About David Rothenberg

David Rothenberg is the author of Sudden Music: Improvisation, Art, Nature (University of Georgia Press, 2001) Blue Cliff Record: Zen Echoes (Codhill Press, New Paltz, NY, 2001), Hand's End: Technology and the Limits of Nature (University of California Press, Berkeley, 1993), Is It Painful to Think? Conversations with Arne Naess (University Press, University of Minnesota, 1992), and Always the Mountains (University of Georgia Press, 2002).

Rothenberg edited The Book of Music and Nature (Wesleyan University Press, 2001), and Parliament of Minds (SUNY Press, 1999) interviews with leading philosophers in conjunction with a public broadcasting television series of the same name, of which he was a co-producer.

Rothenberg is the editor of the Terra Nova book series, published by MIT Press, presenting environmental issues as culture, not only policy.
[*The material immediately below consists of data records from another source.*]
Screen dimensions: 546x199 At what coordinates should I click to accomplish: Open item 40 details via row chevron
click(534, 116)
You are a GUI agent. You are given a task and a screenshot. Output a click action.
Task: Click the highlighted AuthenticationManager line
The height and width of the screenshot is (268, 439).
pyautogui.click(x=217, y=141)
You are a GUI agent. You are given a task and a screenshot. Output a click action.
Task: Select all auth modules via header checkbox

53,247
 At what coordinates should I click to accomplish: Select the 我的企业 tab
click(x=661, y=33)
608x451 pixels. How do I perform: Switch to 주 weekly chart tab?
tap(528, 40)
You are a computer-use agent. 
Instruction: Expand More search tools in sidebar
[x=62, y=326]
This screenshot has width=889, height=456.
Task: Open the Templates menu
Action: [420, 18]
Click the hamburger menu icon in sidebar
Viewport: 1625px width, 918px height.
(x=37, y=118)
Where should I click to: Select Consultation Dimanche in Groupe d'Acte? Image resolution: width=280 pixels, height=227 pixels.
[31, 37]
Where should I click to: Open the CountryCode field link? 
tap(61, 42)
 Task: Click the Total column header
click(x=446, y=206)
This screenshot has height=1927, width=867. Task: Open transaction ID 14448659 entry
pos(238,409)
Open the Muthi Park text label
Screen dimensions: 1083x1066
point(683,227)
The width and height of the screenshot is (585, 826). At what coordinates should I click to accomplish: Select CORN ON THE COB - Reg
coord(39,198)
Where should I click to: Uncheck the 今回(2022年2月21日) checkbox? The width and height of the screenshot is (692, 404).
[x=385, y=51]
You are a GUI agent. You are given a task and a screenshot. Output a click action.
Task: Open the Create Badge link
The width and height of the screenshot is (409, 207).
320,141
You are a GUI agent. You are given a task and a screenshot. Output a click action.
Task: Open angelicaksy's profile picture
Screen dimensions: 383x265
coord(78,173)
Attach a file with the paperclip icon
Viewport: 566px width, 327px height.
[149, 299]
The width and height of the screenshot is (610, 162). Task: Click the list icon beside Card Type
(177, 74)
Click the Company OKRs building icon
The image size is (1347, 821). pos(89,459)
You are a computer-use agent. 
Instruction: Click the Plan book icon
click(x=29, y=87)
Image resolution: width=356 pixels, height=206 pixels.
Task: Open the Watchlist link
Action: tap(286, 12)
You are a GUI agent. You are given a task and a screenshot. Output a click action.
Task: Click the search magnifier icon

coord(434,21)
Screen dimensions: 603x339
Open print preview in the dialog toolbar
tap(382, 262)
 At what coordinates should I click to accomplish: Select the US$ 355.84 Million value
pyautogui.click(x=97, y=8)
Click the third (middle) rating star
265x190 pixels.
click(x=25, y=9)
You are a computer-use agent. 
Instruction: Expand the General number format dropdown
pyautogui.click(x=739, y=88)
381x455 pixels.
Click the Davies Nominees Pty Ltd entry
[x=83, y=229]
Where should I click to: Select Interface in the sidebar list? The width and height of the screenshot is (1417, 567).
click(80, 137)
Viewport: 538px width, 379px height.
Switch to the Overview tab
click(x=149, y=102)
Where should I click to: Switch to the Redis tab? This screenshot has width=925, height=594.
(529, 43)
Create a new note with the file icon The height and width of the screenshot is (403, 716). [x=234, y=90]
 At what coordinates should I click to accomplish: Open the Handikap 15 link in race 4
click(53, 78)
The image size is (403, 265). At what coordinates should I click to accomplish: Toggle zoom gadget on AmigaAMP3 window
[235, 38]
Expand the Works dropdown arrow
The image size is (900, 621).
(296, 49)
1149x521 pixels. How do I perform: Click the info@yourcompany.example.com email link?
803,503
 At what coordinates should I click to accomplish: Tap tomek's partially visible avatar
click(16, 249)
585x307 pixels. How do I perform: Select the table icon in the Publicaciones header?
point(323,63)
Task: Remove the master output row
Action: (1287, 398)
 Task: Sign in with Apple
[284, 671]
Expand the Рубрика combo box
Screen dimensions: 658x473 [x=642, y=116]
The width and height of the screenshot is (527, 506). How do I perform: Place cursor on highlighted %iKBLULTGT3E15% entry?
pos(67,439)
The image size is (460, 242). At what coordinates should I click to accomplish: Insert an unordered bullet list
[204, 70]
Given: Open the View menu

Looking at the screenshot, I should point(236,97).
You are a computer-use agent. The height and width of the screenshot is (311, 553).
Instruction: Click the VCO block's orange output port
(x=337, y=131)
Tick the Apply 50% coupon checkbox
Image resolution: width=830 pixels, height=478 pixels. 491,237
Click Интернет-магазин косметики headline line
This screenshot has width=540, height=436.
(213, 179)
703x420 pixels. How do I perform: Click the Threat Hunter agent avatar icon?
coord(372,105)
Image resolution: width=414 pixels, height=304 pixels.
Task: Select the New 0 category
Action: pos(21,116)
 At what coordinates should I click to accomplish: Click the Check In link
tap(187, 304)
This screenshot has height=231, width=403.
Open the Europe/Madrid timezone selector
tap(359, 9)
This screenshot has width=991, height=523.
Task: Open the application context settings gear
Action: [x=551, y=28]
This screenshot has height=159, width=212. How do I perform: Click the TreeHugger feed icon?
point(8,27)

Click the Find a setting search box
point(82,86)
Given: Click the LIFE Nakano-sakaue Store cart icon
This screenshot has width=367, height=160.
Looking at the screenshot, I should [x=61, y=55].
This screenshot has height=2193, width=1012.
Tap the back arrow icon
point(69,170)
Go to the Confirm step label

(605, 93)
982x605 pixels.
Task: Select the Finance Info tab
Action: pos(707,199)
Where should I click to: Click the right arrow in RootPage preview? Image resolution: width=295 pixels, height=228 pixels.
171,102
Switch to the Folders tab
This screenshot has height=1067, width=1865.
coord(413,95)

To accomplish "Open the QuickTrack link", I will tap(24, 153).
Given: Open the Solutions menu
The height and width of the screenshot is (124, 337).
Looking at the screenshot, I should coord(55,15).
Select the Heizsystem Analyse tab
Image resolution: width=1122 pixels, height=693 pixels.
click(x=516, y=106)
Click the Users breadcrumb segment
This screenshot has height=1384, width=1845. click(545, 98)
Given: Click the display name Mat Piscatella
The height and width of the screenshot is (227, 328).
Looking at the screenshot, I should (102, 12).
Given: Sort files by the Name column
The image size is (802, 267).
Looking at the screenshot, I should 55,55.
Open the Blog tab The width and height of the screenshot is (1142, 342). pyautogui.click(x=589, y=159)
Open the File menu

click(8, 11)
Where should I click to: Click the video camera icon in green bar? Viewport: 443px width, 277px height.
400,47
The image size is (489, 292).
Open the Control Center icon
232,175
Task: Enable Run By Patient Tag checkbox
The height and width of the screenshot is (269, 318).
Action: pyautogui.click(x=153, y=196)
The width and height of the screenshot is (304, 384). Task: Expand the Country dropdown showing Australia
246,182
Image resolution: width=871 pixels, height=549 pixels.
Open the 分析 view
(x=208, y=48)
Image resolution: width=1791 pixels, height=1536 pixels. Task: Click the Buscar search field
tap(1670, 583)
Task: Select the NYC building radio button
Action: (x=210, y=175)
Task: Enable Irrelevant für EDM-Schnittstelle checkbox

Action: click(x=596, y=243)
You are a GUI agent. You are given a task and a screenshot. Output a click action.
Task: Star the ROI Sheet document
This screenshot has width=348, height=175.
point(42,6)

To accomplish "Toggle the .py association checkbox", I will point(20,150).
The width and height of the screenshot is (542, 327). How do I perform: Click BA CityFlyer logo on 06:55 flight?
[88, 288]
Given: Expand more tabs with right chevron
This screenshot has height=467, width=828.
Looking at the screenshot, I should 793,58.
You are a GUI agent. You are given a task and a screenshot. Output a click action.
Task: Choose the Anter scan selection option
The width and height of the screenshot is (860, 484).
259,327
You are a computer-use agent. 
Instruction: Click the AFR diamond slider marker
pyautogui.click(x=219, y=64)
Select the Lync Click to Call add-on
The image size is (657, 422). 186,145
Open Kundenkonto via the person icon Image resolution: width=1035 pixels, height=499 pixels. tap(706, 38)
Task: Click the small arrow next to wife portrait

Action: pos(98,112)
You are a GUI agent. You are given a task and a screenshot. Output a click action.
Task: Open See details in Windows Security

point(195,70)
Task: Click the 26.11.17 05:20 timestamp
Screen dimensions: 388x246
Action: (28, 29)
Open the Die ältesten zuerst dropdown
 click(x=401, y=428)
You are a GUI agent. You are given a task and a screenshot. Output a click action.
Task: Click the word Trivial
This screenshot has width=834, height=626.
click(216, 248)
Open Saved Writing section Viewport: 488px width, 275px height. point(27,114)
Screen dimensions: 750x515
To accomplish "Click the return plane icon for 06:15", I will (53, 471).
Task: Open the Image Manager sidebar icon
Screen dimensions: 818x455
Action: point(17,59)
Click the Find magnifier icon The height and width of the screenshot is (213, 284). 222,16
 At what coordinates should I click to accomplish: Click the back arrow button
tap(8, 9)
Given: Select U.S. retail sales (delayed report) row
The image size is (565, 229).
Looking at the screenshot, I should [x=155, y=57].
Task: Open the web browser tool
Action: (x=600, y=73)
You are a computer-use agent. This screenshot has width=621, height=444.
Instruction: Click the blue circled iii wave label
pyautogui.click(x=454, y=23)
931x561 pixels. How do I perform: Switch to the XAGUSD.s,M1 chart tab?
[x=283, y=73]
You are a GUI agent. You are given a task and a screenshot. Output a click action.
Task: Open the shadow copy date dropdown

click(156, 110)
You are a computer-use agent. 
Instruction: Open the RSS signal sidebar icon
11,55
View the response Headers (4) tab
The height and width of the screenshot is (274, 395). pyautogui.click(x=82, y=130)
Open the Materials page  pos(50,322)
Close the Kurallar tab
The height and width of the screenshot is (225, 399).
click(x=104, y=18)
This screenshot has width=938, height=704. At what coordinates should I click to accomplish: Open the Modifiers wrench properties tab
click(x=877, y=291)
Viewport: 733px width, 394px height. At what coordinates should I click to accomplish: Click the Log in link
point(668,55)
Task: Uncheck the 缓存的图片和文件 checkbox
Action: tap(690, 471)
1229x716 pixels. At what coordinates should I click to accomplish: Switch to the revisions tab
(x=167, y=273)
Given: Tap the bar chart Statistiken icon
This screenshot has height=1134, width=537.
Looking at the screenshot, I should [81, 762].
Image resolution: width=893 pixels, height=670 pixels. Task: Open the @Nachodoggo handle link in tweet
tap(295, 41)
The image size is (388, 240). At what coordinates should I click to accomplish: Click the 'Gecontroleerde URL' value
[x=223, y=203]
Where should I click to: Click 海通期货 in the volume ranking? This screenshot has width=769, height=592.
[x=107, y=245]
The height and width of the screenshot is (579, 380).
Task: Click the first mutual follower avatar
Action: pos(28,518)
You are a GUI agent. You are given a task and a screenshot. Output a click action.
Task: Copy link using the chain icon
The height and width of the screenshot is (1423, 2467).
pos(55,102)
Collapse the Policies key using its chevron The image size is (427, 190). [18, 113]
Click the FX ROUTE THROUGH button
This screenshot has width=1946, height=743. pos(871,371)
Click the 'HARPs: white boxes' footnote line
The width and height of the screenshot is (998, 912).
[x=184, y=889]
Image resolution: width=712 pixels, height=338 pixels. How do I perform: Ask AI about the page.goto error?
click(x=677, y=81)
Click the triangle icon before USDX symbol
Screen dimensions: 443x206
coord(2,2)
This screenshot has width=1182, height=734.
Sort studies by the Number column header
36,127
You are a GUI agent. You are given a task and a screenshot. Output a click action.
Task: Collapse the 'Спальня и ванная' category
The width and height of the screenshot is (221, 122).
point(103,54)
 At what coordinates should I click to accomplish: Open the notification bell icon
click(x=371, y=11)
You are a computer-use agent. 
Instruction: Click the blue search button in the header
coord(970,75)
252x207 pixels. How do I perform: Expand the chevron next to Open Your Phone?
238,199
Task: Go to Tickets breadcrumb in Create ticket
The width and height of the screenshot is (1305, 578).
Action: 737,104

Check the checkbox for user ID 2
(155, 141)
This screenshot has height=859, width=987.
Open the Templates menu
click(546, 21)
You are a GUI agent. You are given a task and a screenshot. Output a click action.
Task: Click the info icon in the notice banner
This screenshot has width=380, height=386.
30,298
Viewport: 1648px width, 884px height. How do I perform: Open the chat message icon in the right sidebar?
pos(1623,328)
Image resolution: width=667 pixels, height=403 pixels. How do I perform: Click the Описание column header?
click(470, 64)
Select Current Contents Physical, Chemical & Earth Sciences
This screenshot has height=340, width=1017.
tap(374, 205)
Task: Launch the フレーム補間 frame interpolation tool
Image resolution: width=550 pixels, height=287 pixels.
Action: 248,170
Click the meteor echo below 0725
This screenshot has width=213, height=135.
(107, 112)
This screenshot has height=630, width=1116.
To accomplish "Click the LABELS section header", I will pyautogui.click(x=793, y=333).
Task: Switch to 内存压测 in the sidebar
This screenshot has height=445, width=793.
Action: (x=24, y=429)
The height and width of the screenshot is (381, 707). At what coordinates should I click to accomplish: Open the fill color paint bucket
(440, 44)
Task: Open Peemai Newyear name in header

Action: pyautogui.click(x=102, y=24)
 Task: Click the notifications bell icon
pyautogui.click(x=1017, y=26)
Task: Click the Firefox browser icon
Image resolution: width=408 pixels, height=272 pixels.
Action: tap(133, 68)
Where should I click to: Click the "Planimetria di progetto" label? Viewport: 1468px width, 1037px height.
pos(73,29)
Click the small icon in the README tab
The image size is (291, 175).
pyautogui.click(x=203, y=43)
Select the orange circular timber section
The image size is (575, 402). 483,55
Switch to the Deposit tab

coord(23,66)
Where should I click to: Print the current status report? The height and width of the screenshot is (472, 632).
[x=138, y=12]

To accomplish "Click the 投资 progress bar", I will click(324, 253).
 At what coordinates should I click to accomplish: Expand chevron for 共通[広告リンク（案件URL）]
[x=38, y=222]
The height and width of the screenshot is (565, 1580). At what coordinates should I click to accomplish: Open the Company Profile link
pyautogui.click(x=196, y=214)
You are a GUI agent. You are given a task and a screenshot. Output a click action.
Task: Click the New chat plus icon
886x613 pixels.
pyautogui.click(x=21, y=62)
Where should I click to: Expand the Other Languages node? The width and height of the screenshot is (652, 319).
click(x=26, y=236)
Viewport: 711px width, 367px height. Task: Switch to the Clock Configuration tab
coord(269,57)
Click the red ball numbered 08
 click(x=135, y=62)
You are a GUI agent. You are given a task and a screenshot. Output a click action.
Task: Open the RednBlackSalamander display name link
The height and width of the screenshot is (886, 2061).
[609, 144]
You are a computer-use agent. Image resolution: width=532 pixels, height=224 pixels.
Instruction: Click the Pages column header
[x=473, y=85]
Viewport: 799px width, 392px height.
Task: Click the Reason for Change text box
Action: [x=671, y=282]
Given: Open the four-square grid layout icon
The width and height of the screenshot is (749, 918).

His own writing has been anthologized in The Best Spiritual Writing 1999 edited by Philip Zaleski (Harper San Francisco) and The Soul of Nature: Visions of a Living Earth by Michael Tobias. His articles have appeared in Parabola, Orion, The Nation, Wired, and other publications.

As a musician, Rothenberg has composed and produced six CD’s. He is currently a professor of philosophy and music at the New Jersey Institute of Technology.